Benefits and Compensation, Recruiting

Sabbaticals Are Becoming Less Radical: Designing and Implementing Sabbatical Programs

In this post-COVID-19 era of the Great Resignation and “quiet quitting,” one of the newest ideas for attracting and retaining employees is one that was usually limited to professors in higher education: the sabbatical.

A sabbatical is period of leave granted to a worker for study, travel, or engaging in professional development. Many employers, other than universities, are exploring this idea as a way to attract new employees, keep valued employees, or provide a phased route toward retirement.

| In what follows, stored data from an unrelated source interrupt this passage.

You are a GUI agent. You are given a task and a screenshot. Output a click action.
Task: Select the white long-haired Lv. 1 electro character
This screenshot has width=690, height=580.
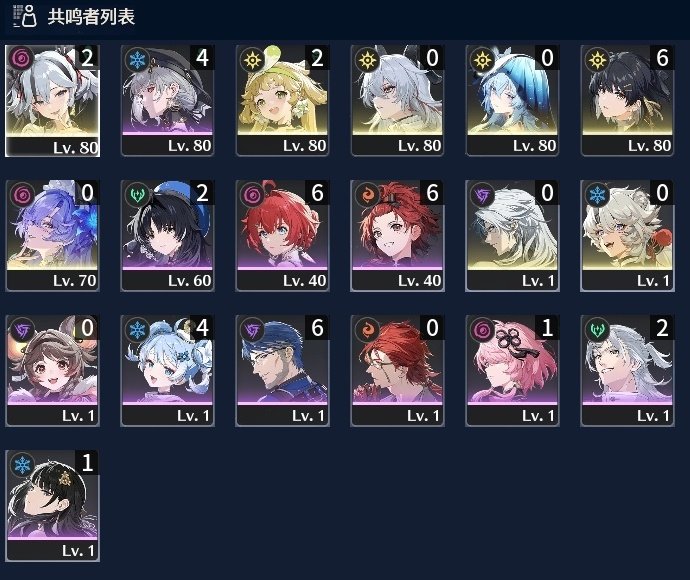click(512, 235)
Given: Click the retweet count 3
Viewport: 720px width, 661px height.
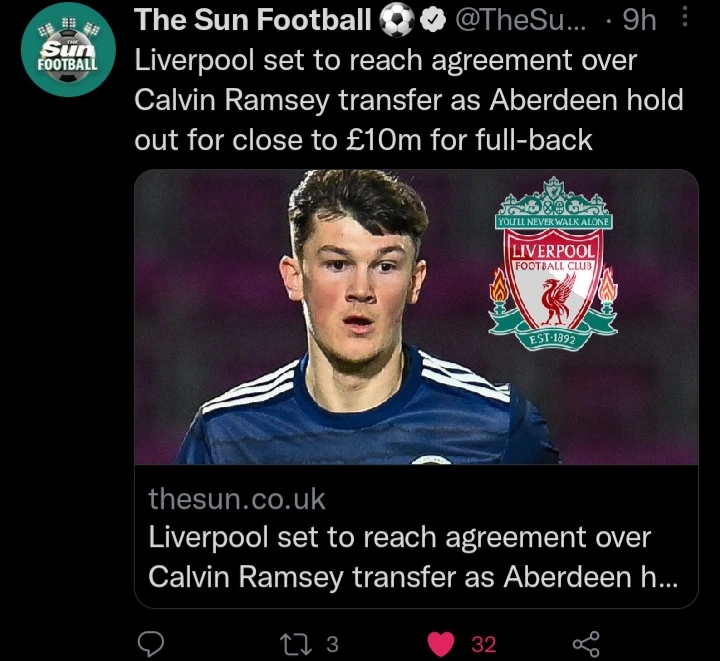Looking at the screenshot, I should click(332, 644).
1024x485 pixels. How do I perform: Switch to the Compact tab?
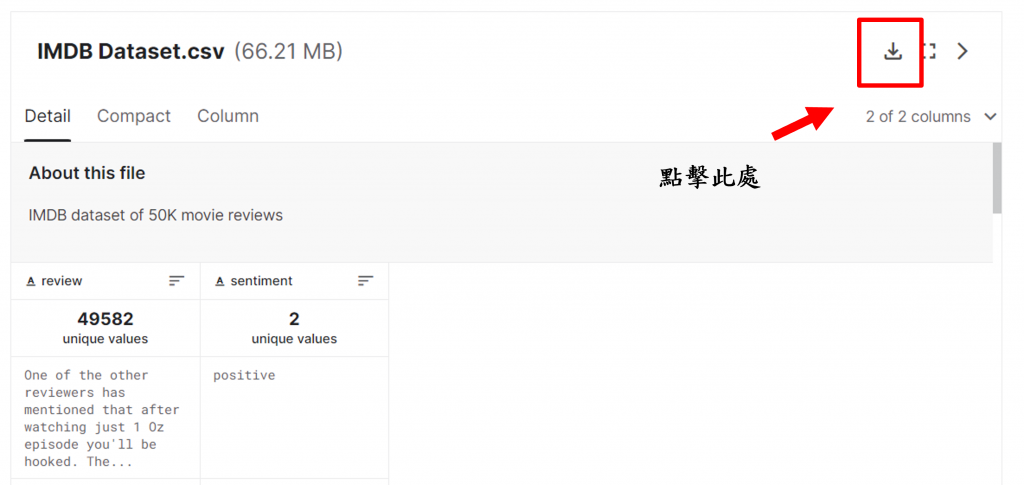[134, 116]
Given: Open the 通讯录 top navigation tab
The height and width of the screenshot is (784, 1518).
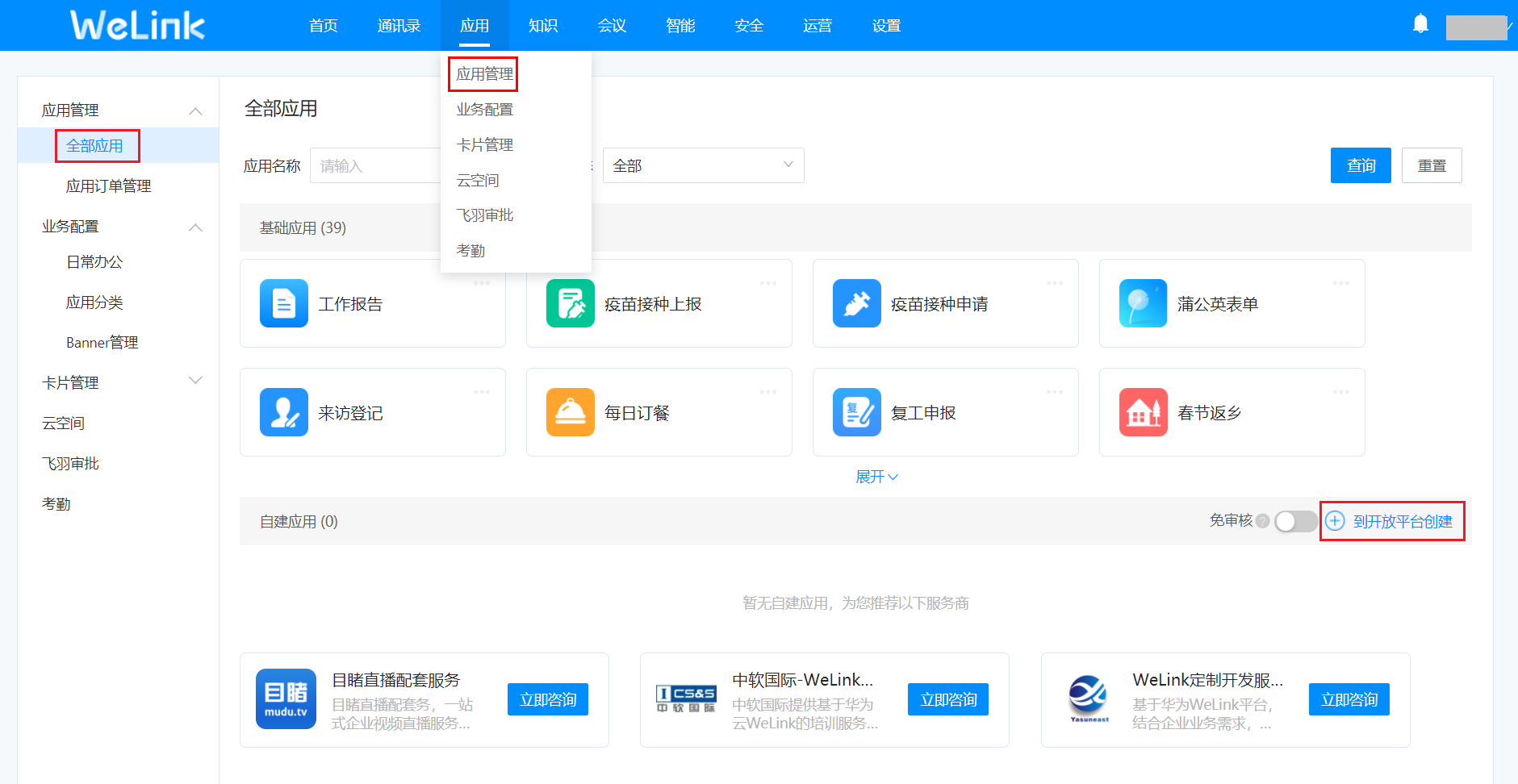Looking at the screenshot, I should (x=399, y=26).
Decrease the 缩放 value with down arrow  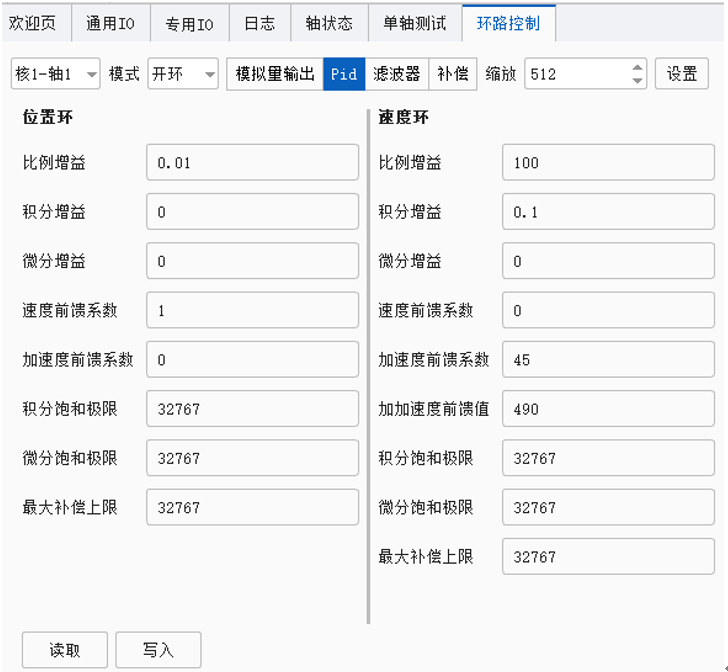pos(638,81)
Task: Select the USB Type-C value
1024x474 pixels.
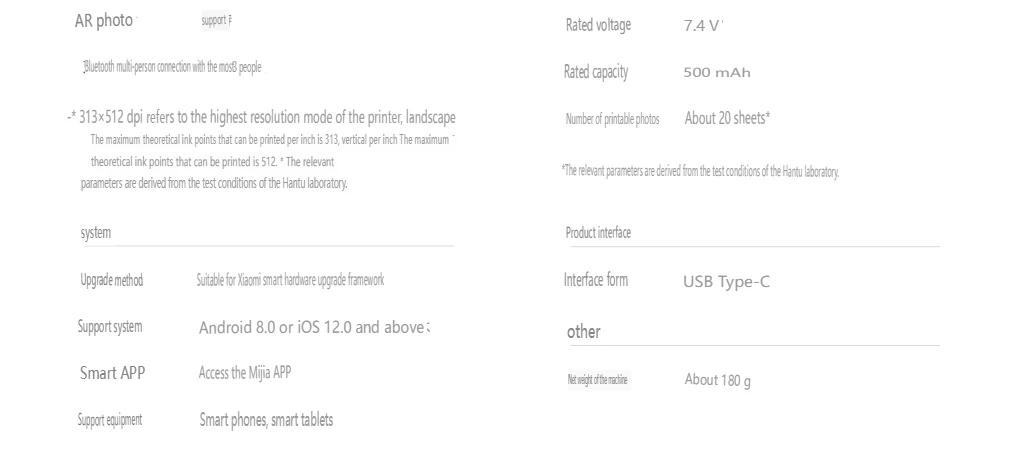Action: 726,282
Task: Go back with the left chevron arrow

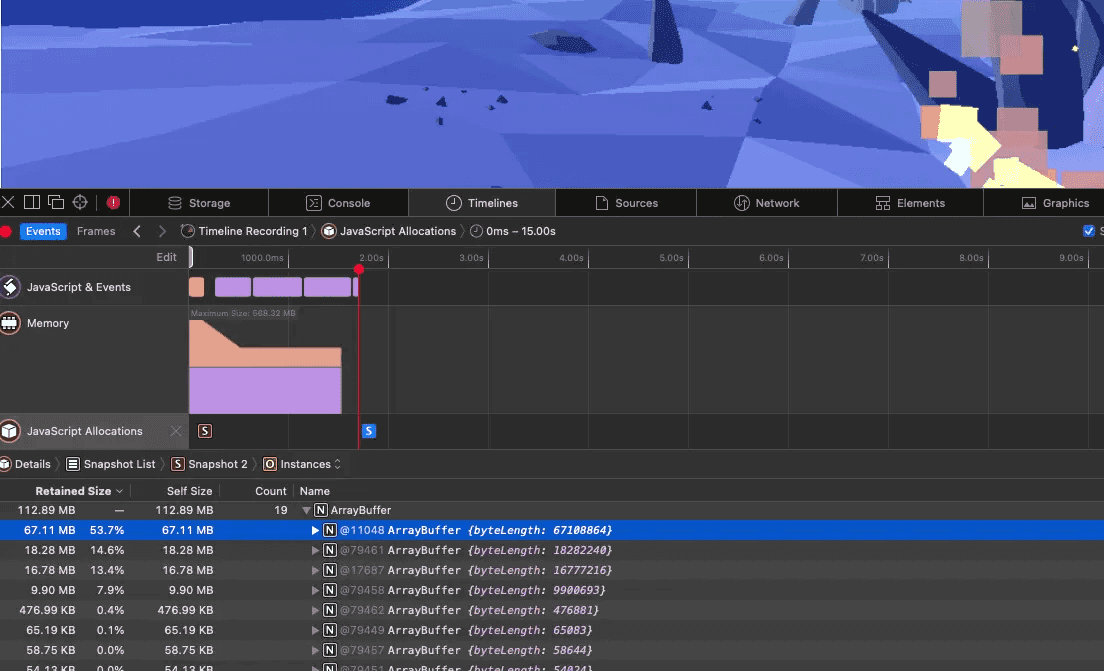Action: tap(137, 231)
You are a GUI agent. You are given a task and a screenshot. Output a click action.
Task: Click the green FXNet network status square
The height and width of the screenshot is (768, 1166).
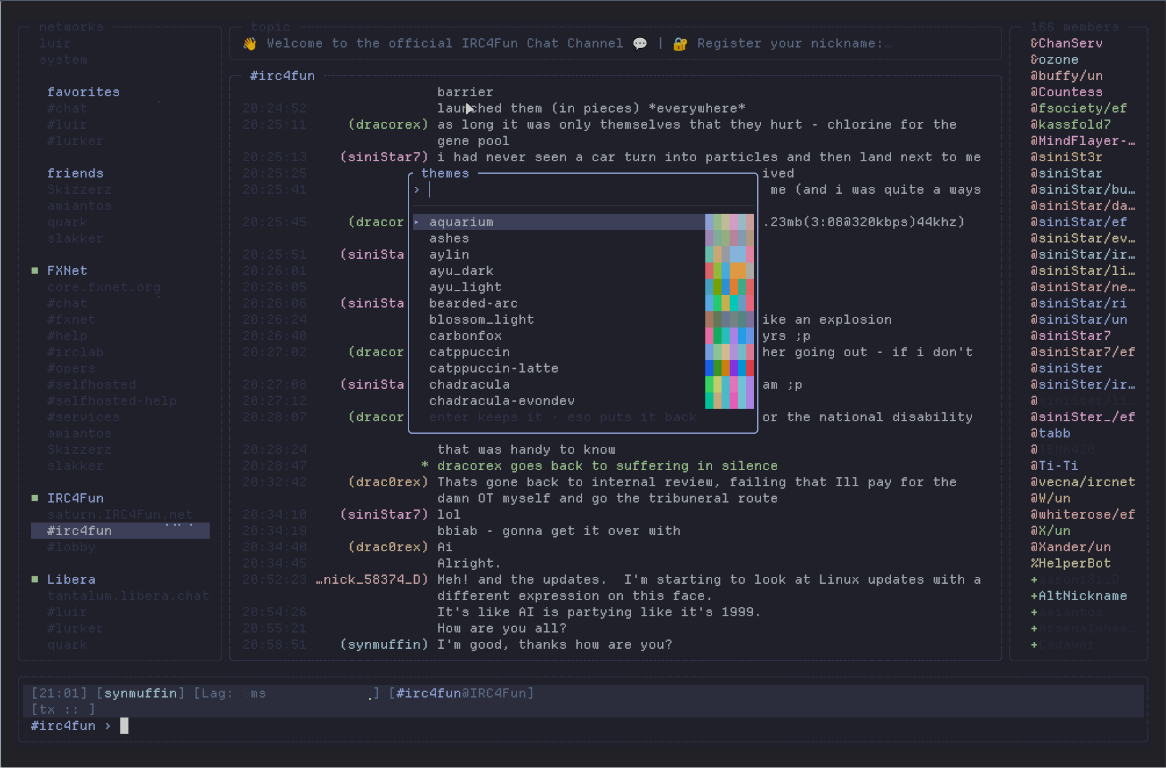[35, 271]
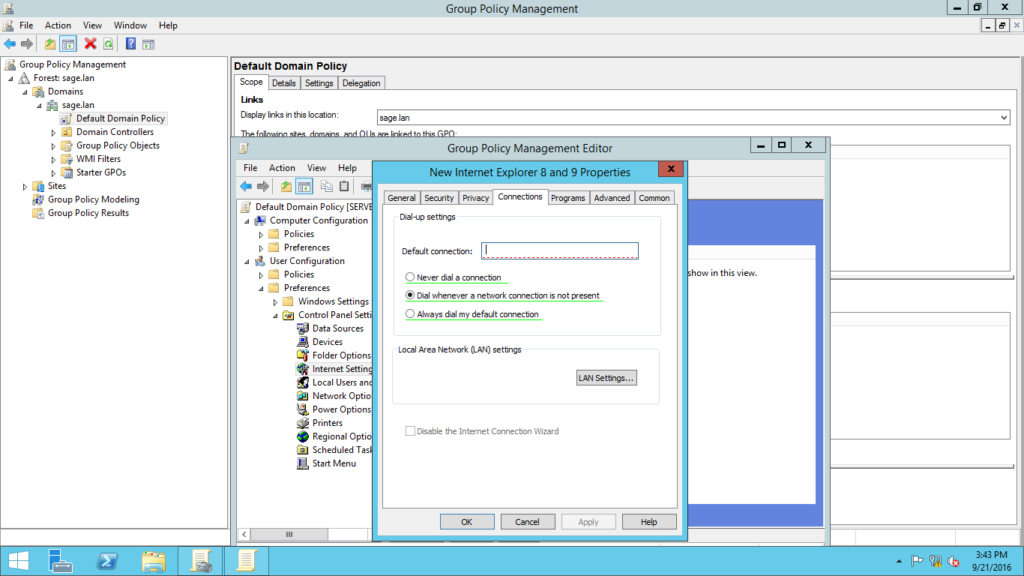The width and height of the screenshot is (1024, 576).
Task: Open the LAN Settings dialog
Action: coord(606,378)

Whether the goal is improving retention, increasing loyalty, reducing burnout, or facilitating increased work-life balance, there are some potential employee benefits issues for employers to anticipate and avoid as they consider how to design a sabbatical program to best achieve their goals.

Designing and Planning a Sabbatical Program

When designing a sabbatical program, there are several mechanical aspects for employers to consider.

Who will be eligible? How long must the employee have worked with the employer to become eligible? How long will the sabbatical be? For what purposes may the sabbatical be used? What are the expectations for returning to work? If an employee doesn’t return to work or returns for only a short period of time, what are the consequences, if any? Will the employee continue to be eligible for benefits during his or her sabbatical, and if so, what benefits? Some employees may be comfortable taking a sabbatical that’s unpaid or at reduced pay rate, but will these employees be comfortable giving up their employee benefits?

Although there are some available statistics, most sabbatical programs were historically only available to university professors. Consequently, data relevant to an employer’s workforce and industry may not exist, so it could be difficult for an employer to look to others in the industry for guidance.

Regardless of what other employers in the industry are doing, the answers to the above questions for any employer will turn on the employer’s goals (i.e., what will it take to achieve the incentive and other outcomes the employer desires?).

It may also depend upon the employer’s ability to backfill the employee’s position while the employee is out on sabbatical. Thus, employers will have to consider whether there’s another employee who can fill in for the employee taking a sabbatical, or whether another employee can be trained to take over the position.

Ultimately, the employer should keep in mind its goals and the logistical concerns that may arise from implementing a sabbatical program in order to design the most effective and suitable program for it.

Effects on Employee Benefits Plans

Beyond designing and planning, from a legal perspective, employers will want to consider how a sabbatical will affect its employee benefit plans. Many benefit plans base eligibility upon full-time employment status and have waiting periods and other benefits that are calculated based upon periods of service, and often, upon periods of continuous service.

Because of this, employers should examine the provisions of their plans and consider how time off on a sabbatical will be counted for each of these purposes. Presumably, employers won’t want employees on sabbatical to lose out on service for purposes of calculating a pension, determining vesting, earning credit toward eligibility for retiree medical insurance, determining a severance benefit, or other calculations that are based upon the length of employment.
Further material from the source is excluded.